=== Input material ===

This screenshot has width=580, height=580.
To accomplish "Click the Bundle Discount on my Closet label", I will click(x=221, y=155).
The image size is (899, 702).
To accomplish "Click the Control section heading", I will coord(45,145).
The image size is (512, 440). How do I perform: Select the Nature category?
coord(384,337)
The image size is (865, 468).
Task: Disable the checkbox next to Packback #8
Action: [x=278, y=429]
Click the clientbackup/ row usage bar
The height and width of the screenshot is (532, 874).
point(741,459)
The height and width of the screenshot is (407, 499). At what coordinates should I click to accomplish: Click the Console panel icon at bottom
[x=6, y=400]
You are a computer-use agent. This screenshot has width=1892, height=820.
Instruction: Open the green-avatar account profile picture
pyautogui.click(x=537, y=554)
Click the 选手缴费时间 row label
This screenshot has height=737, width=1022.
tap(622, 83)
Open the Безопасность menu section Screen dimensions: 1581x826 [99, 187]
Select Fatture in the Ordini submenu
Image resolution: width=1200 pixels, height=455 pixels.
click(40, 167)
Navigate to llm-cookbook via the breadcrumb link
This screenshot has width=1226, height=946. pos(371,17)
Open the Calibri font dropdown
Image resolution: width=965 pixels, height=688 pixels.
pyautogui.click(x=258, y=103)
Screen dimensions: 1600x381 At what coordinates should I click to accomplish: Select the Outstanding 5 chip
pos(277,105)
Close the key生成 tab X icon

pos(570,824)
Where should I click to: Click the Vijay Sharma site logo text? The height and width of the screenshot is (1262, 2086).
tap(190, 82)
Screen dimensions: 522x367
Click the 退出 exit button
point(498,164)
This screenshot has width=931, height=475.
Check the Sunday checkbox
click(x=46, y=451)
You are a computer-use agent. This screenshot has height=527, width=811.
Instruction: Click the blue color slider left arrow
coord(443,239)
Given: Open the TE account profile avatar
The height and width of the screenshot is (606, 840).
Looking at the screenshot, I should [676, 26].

=== The task ===
Reproduce, word for word, the lines from the one containing "Screen dimensions: 1600x381" through the last line of the items, including both ends.

=== Solution ===
Screen dimensions: 1600x381 At what coordinates should I click to accomplish: Select the Outstanding 5 chip
pos(277,105)
Close the key生成 tab X icon

pos(570,824)
Where should I click to: Click the Vijay Sharma site logo text? The height and width of the screenshot is (1262, 2086).
tap(190, 82)
Screen dimensions: 522x367
Click the 退出 exit button
point(498,164)
This screenshot has width=931, height=475.
Check the Sunday checkbox
click(x=46, y=451)
You are a computer-use agent. This screenshot has height=527, width=811.
Instruction: Click the blue color slider left arrow
coord(443,239)
Given: Open the TE account profile avatar
The height and width of the screenshot is (606, 840).
Looking at the screenshot, I should [676, 26].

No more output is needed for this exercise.